(Foto de Rafael Bracho)
Tampoco era nada del otro mundo. Solo un tiempo bonito en una casa pequeña, estrecha toda ella, pero a la que uno no tardaba en acostumbrarse. Pintada de un blanco muy muy blanco y con las cortinas, rejas, marcos de ventana y todo eso de un azul muy muy eléctrico. Médem seguía estando presente en sus vidas, aunque la vivienda permaneciese fijada al suelo y los únicos que se movieran fueran ellos.
Nada de japonesas de rostro blanco ni genuflexiones empalagosas y servilistas. Nada de sumisos, que a esos "no se les ama... simplemente se les quiere", como cantaron Golpes Bajos. La luz, eso sí, siempre era tenue, dibujando rallitas en el suelo de madera de haya, o de material parecido a la madera con un color parecido a la haya, vete tú a saber.
Y poco más, solo se echaban, y pasaban las horas escuchando música, contándose cosas -que no hablando-, bebiendo... y usando todos los gerundios del mundo.

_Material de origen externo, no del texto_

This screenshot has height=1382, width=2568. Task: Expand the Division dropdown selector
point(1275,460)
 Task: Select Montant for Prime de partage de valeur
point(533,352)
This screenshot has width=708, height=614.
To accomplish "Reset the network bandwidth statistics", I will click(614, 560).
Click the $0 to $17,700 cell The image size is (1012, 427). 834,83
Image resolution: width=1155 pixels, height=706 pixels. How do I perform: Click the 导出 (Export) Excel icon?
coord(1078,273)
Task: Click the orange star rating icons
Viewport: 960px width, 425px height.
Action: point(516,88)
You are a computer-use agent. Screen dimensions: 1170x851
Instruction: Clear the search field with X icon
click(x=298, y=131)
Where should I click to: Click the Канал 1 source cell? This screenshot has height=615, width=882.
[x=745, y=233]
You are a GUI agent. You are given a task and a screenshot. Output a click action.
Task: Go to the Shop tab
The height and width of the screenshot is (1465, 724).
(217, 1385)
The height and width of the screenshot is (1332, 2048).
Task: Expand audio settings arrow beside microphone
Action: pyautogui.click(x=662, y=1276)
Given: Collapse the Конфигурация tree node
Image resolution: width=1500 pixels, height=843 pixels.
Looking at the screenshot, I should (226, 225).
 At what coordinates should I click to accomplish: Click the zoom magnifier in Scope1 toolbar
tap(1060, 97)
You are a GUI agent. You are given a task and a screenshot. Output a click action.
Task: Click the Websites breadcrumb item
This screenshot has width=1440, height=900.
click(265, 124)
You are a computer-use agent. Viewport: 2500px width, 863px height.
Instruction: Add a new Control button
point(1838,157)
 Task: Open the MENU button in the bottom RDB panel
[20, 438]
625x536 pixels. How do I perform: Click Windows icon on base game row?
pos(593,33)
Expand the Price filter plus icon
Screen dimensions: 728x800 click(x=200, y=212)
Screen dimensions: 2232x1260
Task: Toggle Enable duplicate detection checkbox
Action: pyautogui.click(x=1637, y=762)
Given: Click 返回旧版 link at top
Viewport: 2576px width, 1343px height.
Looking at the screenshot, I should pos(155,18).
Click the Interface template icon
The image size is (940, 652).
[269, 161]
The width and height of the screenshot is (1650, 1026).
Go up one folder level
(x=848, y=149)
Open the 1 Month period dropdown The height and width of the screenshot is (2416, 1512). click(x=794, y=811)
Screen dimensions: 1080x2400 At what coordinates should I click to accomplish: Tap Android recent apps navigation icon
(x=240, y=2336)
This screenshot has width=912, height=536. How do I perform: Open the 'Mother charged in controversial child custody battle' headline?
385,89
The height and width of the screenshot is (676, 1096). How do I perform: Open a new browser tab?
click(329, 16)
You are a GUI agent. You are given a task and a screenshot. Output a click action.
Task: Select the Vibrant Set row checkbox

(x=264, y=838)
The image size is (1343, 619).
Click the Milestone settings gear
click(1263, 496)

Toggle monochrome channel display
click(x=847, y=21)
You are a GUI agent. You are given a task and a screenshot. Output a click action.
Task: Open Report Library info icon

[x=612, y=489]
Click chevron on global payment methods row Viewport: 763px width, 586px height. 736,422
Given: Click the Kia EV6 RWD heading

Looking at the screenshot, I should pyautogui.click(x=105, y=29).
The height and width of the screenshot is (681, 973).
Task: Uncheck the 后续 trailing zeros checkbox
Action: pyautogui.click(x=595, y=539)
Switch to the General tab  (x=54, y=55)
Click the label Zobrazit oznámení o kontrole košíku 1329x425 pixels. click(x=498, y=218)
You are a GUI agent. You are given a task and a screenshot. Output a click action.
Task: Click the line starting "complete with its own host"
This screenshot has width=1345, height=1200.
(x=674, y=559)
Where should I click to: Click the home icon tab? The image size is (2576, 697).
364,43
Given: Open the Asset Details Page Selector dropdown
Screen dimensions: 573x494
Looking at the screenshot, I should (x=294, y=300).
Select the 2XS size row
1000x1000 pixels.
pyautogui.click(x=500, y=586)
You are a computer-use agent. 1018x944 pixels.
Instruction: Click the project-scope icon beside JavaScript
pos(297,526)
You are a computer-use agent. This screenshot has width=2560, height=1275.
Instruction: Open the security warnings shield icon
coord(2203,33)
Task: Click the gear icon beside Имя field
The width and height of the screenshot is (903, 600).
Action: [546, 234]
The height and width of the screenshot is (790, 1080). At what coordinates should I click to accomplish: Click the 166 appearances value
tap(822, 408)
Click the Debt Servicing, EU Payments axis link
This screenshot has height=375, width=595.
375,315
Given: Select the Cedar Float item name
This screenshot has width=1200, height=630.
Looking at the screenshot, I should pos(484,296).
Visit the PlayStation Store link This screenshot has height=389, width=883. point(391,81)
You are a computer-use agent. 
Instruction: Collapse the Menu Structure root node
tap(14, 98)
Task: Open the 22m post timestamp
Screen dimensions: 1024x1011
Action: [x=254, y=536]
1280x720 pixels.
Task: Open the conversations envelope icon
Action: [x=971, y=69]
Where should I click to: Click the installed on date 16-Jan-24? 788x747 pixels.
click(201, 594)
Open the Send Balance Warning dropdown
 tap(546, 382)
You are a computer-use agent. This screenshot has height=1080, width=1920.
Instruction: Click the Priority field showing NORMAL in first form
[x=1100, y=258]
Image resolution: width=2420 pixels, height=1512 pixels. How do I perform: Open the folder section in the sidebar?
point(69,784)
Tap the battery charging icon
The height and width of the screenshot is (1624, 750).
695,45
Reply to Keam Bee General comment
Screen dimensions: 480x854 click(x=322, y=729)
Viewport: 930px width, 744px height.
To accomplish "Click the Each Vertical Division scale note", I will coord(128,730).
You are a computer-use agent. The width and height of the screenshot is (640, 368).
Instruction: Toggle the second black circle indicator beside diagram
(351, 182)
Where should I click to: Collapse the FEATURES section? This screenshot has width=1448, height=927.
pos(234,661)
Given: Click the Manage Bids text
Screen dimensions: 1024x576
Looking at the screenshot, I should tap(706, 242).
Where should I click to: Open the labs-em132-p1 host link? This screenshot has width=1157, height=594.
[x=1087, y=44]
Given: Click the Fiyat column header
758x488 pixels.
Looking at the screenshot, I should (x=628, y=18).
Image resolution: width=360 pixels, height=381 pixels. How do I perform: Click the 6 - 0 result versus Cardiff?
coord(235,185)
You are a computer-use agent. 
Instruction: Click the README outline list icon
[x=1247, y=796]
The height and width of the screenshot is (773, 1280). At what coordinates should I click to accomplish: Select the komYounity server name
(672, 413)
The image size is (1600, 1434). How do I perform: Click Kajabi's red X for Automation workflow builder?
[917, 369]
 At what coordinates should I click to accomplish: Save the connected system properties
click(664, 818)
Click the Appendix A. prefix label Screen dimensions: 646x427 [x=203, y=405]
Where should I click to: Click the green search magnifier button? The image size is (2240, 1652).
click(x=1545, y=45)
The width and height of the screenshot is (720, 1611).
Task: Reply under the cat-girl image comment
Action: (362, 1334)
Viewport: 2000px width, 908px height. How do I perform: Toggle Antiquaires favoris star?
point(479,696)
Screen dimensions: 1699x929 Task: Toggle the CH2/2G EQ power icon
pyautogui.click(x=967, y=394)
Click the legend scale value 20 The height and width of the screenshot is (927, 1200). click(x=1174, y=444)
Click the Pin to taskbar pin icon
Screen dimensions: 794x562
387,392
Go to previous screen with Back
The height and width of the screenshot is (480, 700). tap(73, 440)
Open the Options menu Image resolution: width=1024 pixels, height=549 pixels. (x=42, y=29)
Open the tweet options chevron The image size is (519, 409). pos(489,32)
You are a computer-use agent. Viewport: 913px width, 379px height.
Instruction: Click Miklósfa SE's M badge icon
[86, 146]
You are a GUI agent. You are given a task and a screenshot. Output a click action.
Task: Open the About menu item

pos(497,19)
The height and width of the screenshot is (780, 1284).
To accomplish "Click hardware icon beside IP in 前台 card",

Ninguna otra época era tan feliz como la de cuando el día empezaba a estirarse. El optimismo daba codazos a los malos rollos y ella estaba pletórica, luminosa. Solía sentarse dejando a su izquierda la puerta de la terraza de la cortina azul, y escribía cosas durante horas.
La otra persona... solo observaba. Y le gustaba lo que veía. Nada duraba siempre, ni siquiera la sensación y el recuerdo de esos momentos. Pero esa sensación y esos momentos siempre terminaban volviendo. Y, a su modo, eran felices.
PD: esto se pudo "materializar" cuando encontré la casa, que vino tras el texto, y no después. La idea lleva al hecho, pero nunca el hecho lleva a la idea, sobre todo si sabemos cuál es esa idea.
PD: esto se pudo "materializar" cuando encontré la casa, que vino tras el texto, y no después. La idea lleva al hecho, pero nunca el hecho lleva a la idea, sobre todo si sabemos cuál es esa idea.